For Knee Replacement
No food for 6 hours before your operation.
It is okay to drink clear fluids up to 2 hours before surgery (water, clear fruit juice, black tea/coffee) until arrival at the hospital.
Take all your usual medications. If diabetic and taking insulin, take half your usual dose the night before and no insulin or diabetic tablets on the morning of your operation. Discuss use of blood thinners with your surgeon or anaesthetist especially if you have cardiac stents. Aspirin can be continued. Lyrica will usually be offered to all patients as a ‘pre-med’ (unless you have had prior problems with this medication).

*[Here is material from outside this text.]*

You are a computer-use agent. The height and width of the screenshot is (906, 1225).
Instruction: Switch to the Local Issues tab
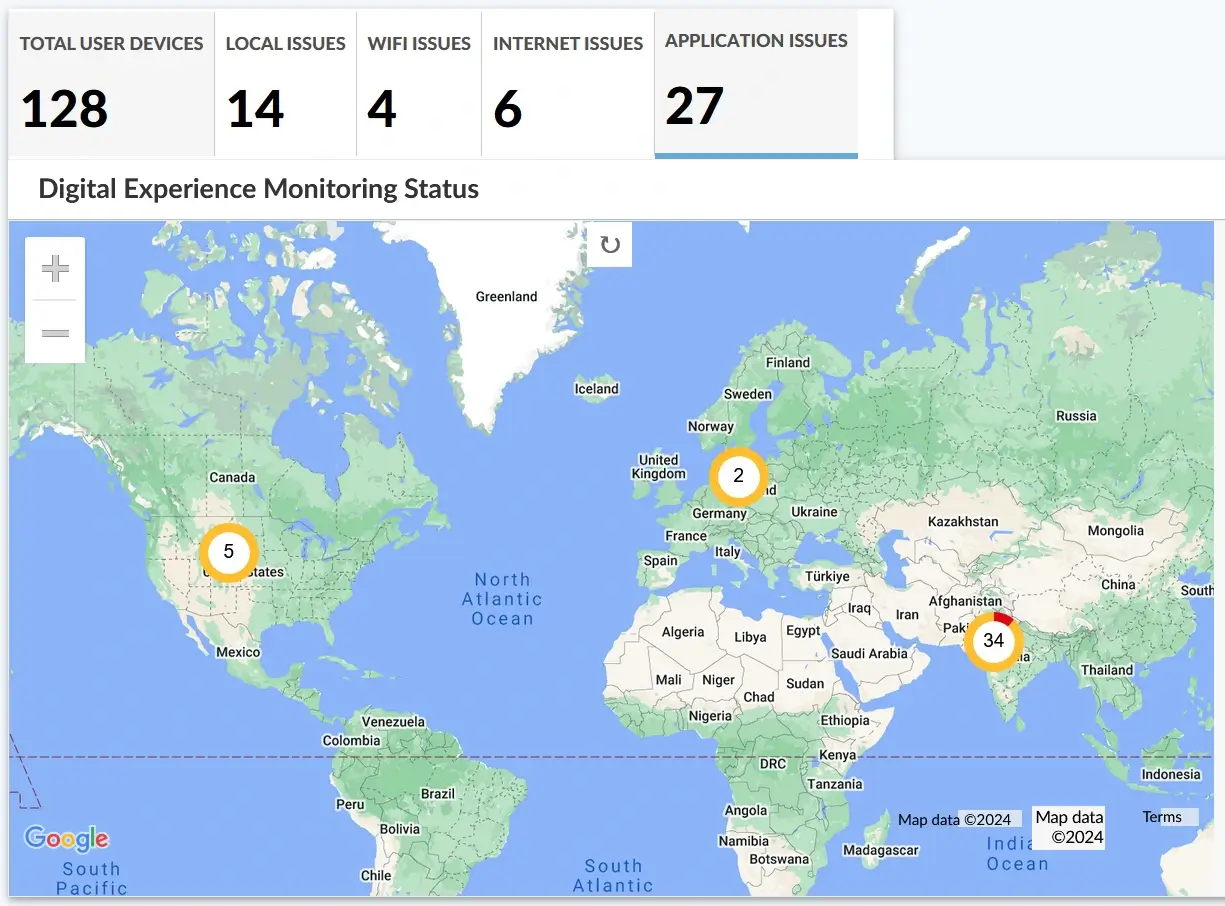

The typical anaesthetic sequence is listed below. This may be altered to suit your requirements. Firstly, all patients will be asleep for the operation with a full general anaesthetic, unless otherwise requested. In addition to this we will use three types of local anaesthetic, the first two will be done before you go to sleep.
- A spinal injection
- A local anaesthetic catheter in your leg
- Local anaesthetic in your knee joint, placed by the surgeon
This is a simple single injection in the lower back designed to keep your legs numb for several hours after your operation. It is not an “epidural”. It is done in the sitting position or lying on your side. The main benefits of a spinal injection is total pain relief for several hours after the operation and a marked reduction in the amount of morphine based pain medications used during this period. This often means less side effects relating to morphine medications such as nausea, drowsiness and itch. The effect of the injection is to put both legs to sleep so that you will not be able to feel or move them at all for a few hours. This is a very safe technique and complications are uncommon. Serious complications are rare. The spinal injection is recommended but optional. It does not contribute to low back pain and is considered quite safe however if you do not wish to have this injection please discuss this with your anaesthetist. If you have had spinal fusion surgery it may be more technically difficult and may not be offered.
Local Anaesthetic Catheter
This is a small catheter, which will be placed into your thigh muscle using ultrasound guidance. It may be done before you go to sleep with sedation. The catheter will be connected to a portable pump, which will trickle local anaesthetic into your leg for 3-5 days after your surgery. The effect is to reduce pain from your knee. Muscle strength may be affected by this infusion but should be sufficient to allow you to walk. You may feel a numb sensation around the knee and down the inside of your leg as far as the ankle while the infusion is running. The catheter will provide continuous pain relief in the background but you will need additional pain relief tablets. Simply speak to your nurse if your pain relief is not adequate. The pain catheter may also be ‘topped up’ by pressing the button attached to it when you feel like you need extra pain relief such as when you are going to walk or do physiotherapy however it may or may not be effective. Please note that the pain catheter will not block pain from the back of the knee or the thigh muscles which can be sore in the first 24 hours due to the application of a tourniquet during surgery. The top up button is available every 4 hours. If pressing the button does not assist with pain relief ask for a pain tablet from the nurses.
Direct Local Anaesthetic Injection
When you are asleep, the surgeon will inject a large amount of local anaesthetic directly into your knee joint. This is very effective at reducing pain after surgery and will last 12 to 24 hours after your operation.
After Your Operation
If you have had a spinal injection, you will wake up with numb legs and be unable to move them for at least 2-3 hours. As the spinal wears off you may notice some pain in your knee. For most people it wears off gradually and they will be comfortable at rest. Occasionally the pain may come on quickly and can be severe. To help prevent this the surgeon will have injected a large amount of local anaesthetic directly into your knee joint while you were asleep. We will also give you a slow release pain tablet (PALEXIA SR) before the spinal injection wears off.
If you do start to feel pain call the nurse for a pain tablet, usually a quick release strong pain reliever such as PALEXIA IR. You may also try pressing the button attached to your local anaesthetic catheter. This gives you a ‘top-up’ of local anaesthetic. It may help but does not affect pain at the back of the knee. It is available to press once every 4 hours. It is unlikely to be needed on the day of surgery but it may be useful the following day before or after physiotherapy. Even if you don’t get relief the first time you press the button you may get relief on subsequent attempts so you can try to press it again.
There are a range of medications used to help with pain management. It is important that you get to understand what these are and how they make you feel as all of these can have side effects. You will also need to know about these tablets as you will be taking some home following discharge.
Most patients are relatively comfortable at rest but will experience moderate or occasionally more severe pain when bending the knee or walking. The most common pain score while walking is 4 out of 10 but the range is wide with some patients almost completely pain free and others with moderate to severe pain. Approximately 1 in 20 will experience a lot more pain and consume more pain tablets than other patients. We have ward rounds daily by a pain team supervised by a pain specialist who can help by putting stronger local anaesthetic into your leg catheters, performing additional nerve blocks or changing your medications to help make you comfortable.